**What the exercise asks:** Take the listing below and print exactly the lines starting at the line containing "The image size is (958, 633)." and ending at the line containing "Task: Click the bookmark icon", both ends included, and no others.
_ _ _ _ _
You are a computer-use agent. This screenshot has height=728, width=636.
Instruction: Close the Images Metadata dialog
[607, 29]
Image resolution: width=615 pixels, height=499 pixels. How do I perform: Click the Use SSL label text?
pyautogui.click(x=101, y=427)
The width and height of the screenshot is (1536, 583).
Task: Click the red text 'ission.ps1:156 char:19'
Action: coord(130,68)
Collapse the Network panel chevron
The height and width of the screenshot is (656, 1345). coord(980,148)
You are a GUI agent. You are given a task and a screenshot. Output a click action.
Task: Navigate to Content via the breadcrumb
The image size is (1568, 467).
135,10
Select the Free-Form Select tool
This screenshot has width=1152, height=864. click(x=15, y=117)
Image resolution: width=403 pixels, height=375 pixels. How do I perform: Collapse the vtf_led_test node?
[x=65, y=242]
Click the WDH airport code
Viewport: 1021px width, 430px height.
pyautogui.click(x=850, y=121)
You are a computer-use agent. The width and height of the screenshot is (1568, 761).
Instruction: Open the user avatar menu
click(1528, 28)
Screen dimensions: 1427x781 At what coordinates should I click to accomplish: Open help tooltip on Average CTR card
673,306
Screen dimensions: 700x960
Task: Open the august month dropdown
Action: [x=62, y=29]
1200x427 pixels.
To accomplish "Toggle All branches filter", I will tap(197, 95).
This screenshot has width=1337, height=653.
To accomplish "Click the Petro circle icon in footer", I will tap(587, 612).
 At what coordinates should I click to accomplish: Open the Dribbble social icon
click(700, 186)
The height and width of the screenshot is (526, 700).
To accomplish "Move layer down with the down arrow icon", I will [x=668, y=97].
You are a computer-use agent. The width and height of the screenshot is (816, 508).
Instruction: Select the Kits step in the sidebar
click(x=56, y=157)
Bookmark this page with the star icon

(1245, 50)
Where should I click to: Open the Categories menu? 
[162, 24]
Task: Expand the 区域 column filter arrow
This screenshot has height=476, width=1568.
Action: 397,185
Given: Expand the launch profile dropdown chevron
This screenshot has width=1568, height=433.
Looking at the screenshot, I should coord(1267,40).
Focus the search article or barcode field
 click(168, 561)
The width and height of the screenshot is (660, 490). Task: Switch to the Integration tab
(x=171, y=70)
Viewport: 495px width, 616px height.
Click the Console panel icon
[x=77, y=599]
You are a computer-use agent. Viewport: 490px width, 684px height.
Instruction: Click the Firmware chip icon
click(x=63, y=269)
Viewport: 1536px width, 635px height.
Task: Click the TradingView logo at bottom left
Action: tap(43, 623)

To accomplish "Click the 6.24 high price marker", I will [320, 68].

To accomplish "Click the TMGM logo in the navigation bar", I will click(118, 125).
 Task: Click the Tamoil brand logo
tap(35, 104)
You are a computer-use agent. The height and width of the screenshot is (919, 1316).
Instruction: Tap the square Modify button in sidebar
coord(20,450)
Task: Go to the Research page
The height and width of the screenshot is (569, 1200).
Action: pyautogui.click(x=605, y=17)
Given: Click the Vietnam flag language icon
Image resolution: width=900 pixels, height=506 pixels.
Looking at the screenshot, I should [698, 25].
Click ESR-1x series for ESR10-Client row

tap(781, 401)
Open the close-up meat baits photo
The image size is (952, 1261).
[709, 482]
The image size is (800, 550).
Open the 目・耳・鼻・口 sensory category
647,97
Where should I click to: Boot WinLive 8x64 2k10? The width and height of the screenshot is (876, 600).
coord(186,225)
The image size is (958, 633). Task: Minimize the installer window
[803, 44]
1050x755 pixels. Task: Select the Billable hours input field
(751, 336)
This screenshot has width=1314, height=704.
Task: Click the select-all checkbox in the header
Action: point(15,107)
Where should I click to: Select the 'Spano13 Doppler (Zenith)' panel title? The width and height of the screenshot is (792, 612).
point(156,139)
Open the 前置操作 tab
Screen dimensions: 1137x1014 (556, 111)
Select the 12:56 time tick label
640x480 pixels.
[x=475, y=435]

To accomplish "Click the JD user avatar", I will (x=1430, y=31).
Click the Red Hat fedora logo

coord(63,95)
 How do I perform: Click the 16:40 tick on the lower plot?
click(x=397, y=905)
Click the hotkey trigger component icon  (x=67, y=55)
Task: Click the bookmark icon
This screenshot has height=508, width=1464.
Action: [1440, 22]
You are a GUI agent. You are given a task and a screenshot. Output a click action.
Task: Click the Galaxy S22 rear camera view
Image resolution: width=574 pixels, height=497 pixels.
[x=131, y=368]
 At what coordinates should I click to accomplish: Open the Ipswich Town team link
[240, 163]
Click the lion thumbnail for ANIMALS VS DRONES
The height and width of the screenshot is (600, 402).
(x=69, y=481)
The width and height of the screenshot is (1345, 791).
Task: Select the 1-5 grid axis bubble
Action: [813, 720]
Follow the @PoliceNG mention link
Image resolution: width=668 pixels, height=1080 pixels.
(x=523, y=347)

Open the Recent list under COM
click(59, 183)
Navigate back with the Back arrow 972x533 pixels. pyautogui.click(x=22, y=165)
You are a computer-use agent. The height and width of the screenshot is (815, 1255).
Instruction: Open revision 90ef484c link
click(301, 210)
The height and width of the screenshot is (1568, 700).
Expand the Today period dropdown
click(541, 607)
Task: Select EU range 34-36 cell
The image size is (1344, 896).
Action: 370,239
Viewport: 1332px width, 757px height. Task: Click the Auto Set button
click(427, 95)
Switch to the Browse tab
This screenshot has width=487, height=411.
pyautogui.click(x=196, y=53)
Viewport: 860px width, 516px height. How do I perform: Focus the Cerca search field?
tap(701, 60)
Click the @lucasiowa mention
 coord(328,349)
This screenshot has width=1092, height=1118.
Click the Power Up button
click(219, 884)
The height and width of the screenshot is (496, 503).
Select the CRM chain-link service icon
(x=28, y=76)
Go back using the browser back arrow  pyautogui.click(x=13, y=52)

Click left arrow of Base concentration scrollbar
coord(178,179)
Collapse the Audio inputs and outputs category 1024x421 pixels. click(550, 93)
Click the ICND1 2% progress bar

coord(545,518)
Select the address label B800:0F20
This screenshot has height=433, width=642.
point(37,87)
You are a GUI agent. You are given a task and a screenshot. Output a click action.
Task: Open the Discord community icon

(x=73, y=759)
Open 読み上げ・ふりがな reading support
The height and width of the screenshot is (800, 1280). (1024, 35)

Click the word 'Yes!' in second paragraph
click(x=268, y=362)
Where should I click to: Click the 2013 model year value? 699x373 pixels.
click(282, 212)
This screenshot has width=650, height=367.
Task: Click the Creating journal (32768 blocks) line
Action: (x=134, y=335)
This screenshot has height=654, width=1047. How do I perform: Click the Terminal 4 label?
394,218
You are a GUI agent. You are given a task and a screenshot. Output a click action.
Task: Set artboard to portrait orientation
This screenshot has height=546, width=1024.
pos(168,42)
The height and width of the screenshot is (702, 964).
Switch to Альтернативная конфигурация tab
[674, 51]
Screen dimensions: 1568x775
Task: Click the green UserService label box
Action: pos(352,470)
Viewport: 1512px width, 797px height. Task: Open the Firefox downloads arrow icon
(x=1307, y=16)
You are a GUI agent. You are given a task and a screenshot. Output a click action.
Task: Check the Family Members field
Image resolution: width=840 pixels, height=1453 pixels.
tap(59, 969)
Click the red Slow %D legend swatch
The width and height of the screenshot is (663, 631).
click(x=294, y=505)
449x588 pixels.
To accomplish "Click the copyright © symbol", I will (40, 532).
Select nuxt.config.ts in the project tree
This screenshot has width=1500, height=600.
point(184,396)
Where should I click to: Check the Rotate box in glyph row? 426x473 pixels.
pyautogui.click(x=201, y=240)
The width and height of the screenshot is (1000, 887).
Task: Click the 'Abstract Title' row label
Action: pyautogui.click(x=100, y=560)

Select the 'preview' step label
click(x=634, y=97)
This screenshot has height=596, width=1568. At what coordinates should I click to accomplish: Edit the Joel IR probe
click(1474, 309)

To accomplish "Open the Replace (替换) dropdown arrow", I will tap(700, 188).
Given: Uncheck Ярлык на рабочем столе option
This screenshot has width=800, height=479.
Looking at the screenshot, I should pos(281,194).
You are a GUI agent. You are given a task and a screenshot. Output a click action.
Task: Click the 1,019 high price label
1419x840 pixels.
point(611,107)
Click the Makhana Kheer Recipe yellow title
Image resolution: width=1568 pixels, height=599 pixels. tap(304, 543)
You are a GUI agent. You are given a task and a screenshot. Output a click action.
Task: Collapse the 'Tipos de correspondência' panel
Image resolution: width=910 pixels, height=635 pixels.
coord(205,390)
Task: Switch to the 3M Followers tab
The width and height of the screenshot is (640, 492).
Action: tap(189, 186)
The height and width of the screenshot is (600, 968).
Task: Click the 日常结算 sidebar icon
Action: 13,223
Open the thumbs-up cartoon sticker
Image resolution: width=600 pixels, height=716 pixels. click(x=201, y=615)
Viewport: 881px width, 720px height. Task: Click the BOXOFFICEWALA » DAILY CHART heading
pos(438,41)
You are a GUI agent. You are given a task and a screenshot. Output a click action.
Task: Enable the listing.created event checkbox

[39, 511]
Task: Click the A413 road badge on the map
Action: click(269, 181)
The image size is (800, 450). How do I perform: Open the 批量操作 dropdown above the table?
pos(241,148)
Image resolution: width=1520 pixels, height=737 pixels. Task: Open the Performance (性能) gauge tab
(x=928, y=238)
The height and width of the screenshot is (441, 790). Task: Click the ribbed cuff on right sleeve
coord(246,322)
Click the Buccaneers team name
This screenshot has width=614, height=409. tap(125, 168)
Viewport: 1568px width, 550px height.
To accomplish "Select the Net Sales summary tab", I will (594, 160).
_ _ _ _ _
**Your solution:**
The image size is (958, 633). Task: Minimize the installer window
[803, 44]
1050x755 pixels. Task: Select the Billable hours input field
(751, 336)
This screenshot has width=1314, height=704.
Task: Click the select-all checkbox in the header
Action: point(15,107)
Where should I click to: Select the 'Spano13 Doppler (Zenith)' panel title? The width and height of the screenshot is (792, 612).
point(156,139)
Open the 前置操作 tab
Screen dimensions: 1137x1014 (556, 111)
Select the 12:56 time tick label
640x480 pixels.
[x=475, y=435]

To accomplish "Click the JD user avatar", I will (x=1430, y=31).
Click the Red Hat fedora logo

coord(63,95)
 How do I perform: Click the 16:40 tick on the lower plot?
click(x=397, y=905)
Click the hotkey trigger component icon  (x=67, y=55)
Task: Click the bookmark icon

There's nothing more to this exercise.